There are three main construction schemes for the production of human insulin E. coli engineering bacteria:

1. AB chain separate expression method

This method is used in the early recombinant production of insulin by E. coli. The gene-coding regions of the A and B-chains (without introns) are chemically synthesized and cloned, respectively, on the expression-type plasmids of the β-galactosidase gene, which forms a heterozygous gene with the insulin coding sequence, and its junction is a methionine codon. The recombinant molecules transform E. coli receptor cells, and the two clones synthesize β-galactosidase-human insulin A-chain fusion protein and β-galactosidase-human insulin B-chain fusion protein, respectively. After large-scale fermentation, the fusion protein is isolated and purified from the bacterium, and then the fusion protein is chemically cut off by cyanide at the C end of the methionine residue, releasing the A and B chains of human insulin. Since β-galactosidase contains multiple methionine residues, cyanide bromide is treated to generate multiple small molecule polypeptides, while the A and B chains do not contain methionine residues, so they are not further degraded by cyanogen bromide. After further purification of the A and B chains, they are mixed in a molecular ratio of 2:1 and chemically folded in vitro.

2. Human insulin expression method

The human proinsulinogenic cDNA coding sequence is cloned downstream of the β-galactosidase gene, and the junction of the two DNA fragments remains methionine codons. After the heterozygous gene is efficiently expressed in Escherichia coli, the fusion protein is isolated and purified, and the human proinin insulin fragment is recovered by cyanide-specific chemical cleavage, and then folded in vitro. Due to the presence of C-chains, proinsulin can form a natural spatial conformation under renatural conditions, providing good conditions for the correct pairing of three pairs of disulfide bonds, so that the folding rate in vitro is as high as 80%. In order to obtain biologically active insulin, the folded human insulin proindomol must be specifically excised with trypsin. The site of action of trypsin is located at the carboxyl end of arginine or lysine residue, due to the presence of natural conformation, arginine residues at position 22 of the human insulin proprochain and lysine residues at position 29 are not sensitive to the action of trypsin. Therefore, after treating human proinsulin with trypsin, a complete A-chain and a B-strand with arginine residues at the C-terminus can be obtained. That is, compared with the natural insulin of man, this B chain has an additional amino acid residue, which is then specifically excised with a high concentration of carboxypeptidase B.
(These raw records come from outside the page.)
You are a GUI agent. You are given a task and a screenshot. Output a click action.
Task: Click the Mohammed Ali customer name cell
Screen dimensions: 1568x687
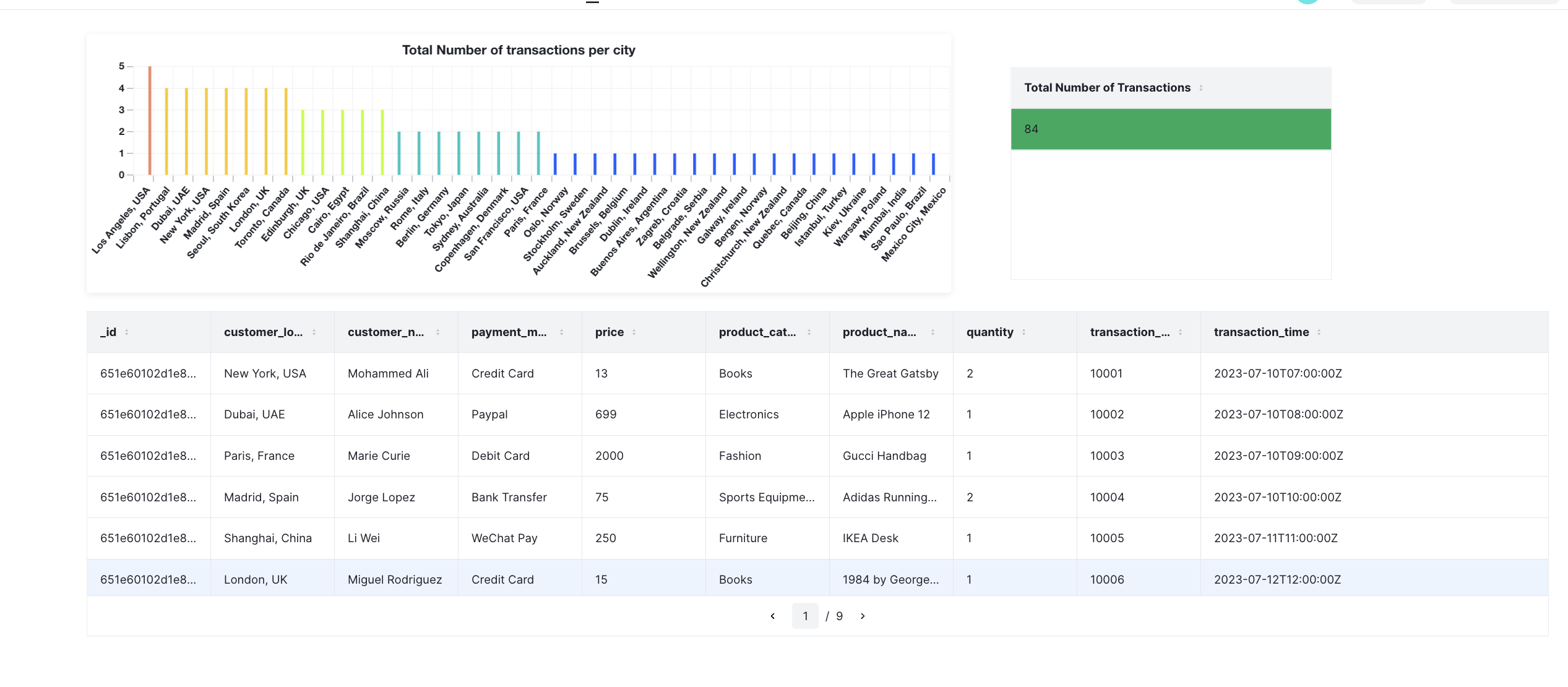388,374
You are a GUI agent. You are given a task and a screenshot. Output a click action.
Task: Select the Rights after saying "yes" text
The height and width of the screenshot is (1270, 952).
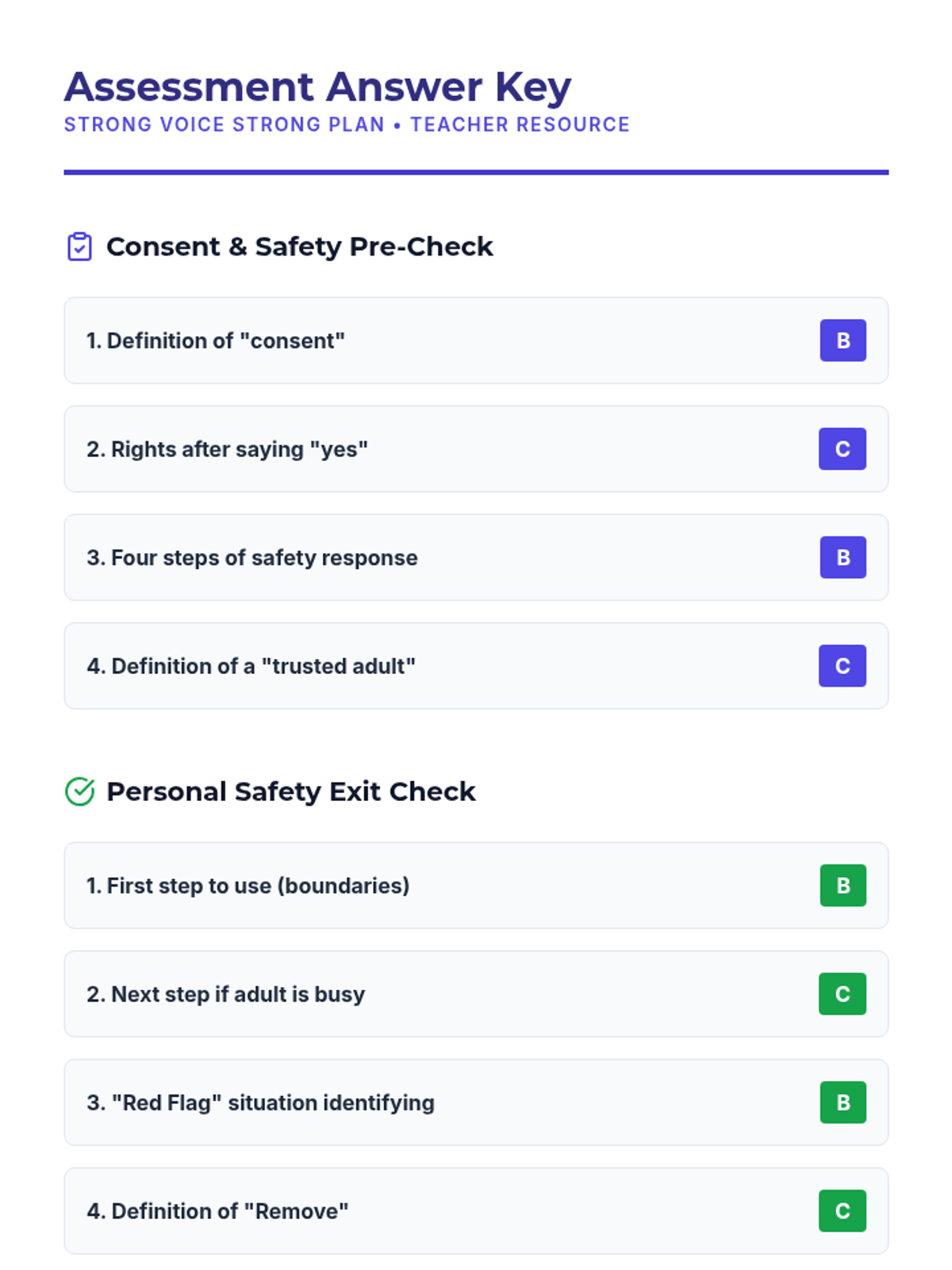[227, 449]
3. AB chain simultaneous expression method

The basic idea of this method is to stitch together the gene coding sequences of the A and B chains of human insulin, and then assemble the downstream of the E. coli β-galactosidase gene. After the fusion protein expressed by the recombinant is treated with cyanide bromide, the A-B chain polypeptide is isolated and purified, and then the A-chain and B-chain peptides are obtained by corresponding cleavage methods according to the amino acid residue properties at the junction of the two chains, and finally the active recombinant human insulin is prepared by in vitro chemical folding. Similar to the AB chain expression method, its biggest drawback is still the low accuracy rate of in vitro folding.
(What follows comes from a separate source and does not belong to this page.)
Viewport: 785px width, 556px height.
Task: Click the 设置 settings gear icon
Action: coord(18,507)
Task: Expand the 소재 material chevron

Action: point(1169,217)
E. coli cannot express biologically active insulin because E. coli can only express insulin genes in cells without specific spatial structures, and because they lack the protein processing system of eukaryotic cells. The construction strategies of the above three kinds of engineered bacteria all adopt the method of splicing insulin gene and E. coli β-galactosidase gene, and the fusion recombinant protein produced cannot be secreted, mainly in the form of inclusion bodies, and then the peptide chain is isolated, purified, and folded in vitro to obtain biologically active insulin.